== What this task involves ==
Below is a set of records. Please retype every one exactly.

= Beginning of Section =

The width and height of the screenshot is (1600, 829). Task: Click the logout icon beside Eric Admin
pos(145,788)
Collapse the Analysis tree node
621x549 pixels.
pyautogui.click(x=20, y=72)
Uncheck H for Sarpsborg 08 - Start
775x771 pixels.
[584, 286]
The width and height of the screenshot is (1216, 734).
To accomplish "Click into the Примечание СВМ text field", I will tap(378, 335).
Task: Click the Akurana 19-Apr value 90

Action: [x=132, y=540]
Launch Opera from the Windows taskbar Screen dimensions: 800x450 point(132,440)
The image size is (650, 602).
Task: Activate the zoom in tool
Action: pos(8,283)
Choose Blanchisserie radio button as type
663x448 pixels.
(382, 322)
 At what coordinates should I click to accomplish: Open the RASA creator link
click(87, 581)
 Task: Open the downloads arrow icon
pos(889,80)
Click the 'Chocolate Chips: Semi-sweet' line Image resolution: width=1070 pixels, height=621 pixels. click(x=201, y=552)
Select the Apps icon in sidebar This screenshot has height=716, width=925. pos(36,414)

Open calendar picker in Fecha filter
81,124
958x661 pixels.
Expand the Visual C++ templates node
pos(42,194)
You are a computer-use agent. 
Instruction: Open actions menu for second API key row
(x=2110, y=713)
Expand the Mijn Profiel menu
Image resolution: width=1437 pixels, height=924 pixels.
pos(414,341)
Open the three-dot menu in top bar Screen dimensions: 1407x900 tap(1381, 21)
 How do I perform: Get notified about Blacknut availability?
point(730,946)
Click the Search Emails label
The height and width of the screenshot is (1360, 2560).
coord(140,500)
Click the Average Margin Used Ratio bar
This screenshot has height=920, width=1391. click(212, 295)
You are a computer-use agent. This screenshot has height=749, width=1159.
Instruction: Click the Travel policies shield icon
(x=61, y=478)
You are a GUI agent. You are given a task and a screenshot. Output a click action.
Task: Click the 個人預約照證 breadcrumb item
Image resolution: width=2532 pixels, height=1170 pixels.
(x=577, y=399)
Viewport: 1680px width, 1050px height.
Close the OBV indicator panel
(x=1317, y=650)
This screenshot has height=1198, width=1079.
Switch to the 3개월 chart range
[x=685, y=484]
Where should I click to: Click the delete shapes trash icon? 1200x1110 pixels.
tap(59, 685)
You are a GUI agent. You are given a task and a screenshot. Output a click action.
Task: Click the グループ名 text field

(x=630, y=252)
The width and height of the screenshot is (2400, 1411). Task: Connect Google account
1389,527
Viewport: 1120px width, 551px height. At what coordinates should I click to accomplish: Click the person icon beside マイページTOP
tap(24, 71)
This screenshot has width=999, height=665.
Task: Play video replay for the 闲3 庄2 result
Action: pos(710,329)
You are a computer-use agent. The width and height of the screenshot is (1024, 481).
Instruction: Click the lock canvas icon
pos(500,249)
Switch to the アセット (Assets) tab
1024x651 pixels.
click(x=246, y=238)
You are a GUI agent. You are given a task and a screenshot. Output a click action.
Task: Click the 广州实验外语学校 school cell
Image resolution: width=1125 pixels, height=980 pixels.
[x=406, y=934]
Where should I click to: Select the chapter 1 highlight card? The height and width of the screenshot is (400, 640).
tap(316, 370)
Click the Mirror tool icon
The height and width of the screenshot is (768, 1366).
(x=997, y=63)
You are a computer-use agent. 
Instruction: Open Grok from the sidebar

= End of Section =

== Result of this exercise ==
The width and height of the screenshot is (1600, 829). Task: Click the logout icon beside Eric Admin
pos(145,788)
Collapse the Analysis tree node
621x549 pixels.
pyautogui.click(x=20, y=72)
Uncheck H for Sarpsborg 08 - Start
775x771 pixels.
[584, 286]
The width and height of the screenshot is (1216, 734).
To accomplish "Click into the Примечание СВМ text field", I will tap(378, 335).
Task: Click the Akurana 19-Apr value 90

Action: [x=132, y=540]
Launch Opera from the Windows taskbar Screen dimensions: 800x450 point(132,440)
The image size is (650, 602).
Task: Activate the zoom in tool
Action: pos(8,283)
Choose Blanchisserie radio button as type
663x448 pixels.
(382, 322)
 At what coordinates should I click to accomplish: Open the RASA creator link
click(87, 581)
 Task: Open the downloads arrow icon
pos(889,80)
Click the 'Chocolate Chips: Semi-sweet' line Image resolution: width=1070 pixels, height=621 pixels. click(x=201, y=552)
Select the Apps icon in sidebar This screenshot has height=716, width=925. pos(36,414)

Open calendar picker in Fecha filter
81,124
958x661 pixels.
Expand the Visual C++ templates node
pos(42,194)
You are a computer-use agent. 
Instruction: Open actions menu for second API key row
(x=2110, y=713)
Expand the Mijn Profiel menu
Image resolution: width=1437 pixels, height=924 pixels.
pos(414,341)
Open the three-dot menu in top bar Screen dimensions: 1407x900 tap(1381, 21)
 How do I perform: Get notified about Blacknut availability?
point(730,946)
Click the Search Emails label
The height and width of the screenshot is (1360, 2560).
coord(140,500)
Click the Average Margin Used Ratio bar
This screenshot has height=920, width=1391. click(212, 295)
You are a computer-use agent. This screenshot has height=749, width=1159.
Instruction: Click the Travel policies shield icon
(x=61, y=478)
You are a GUI agent. You are given a task and a screenshot. Output a click action.
Task: Click the 個人預約照證 breadcrumb item
Image resolution: width=2532 pixels, height=1170 pixels.
(x=577, y=399)
Viewport: 1680px width, 1050px height.
Close the OBV indicator panel
(x=1317, y=650)
This screenshot has height=1198, width=1079.
Switch to the 3개월 chart range
[x=685, y=484]
Where should I click to: Click the delete shapes trash icon? 1200x1110 pixels.
tap(59, 685)
You are a GUI agent. You are given a task and a screenshot. Output a click action.
Task: Click the グループ名 text field

(x=630, y=252)
The width and height of the screenshot is (2400, 1411). Task: Connect Google account
1389,527
Viewport: 1120px width, 551px height. At what coordinates should I click to accomplish: Click the person icon beside マイページTOP
tap(24, 71)
This screenshot has width=999, height=665.
Task: Play video replay for the 闲3 庄2 result
Action: pos(710,329)
You are a computer-use agent. The width and height of the screenshot is (1024, 481).
Instruction: Click the lock canvas icon
pos(500,249)
Switch to the アセット (Assets) tab
1024x651 pixels.
click(x=246, y=238)
You are a GUI agent. You are given a task and a screenshot. Output a click action.
Task: Click the 广州实验外语学校 school cell
Image resolution: width=1125 pixels, height=980 pixels.
[x=406, y=934]
Where should I click to: Select the chapter 1 highlight card? The height and width of the screenshot is (400, 640).
tap(316, 370)
Click the Mirror tool icon
The height and width of the screenshot is (768, 1366).
(x=997, y=63)
You are a computer-use agent. 
Instruction: Open Grok from the sidebar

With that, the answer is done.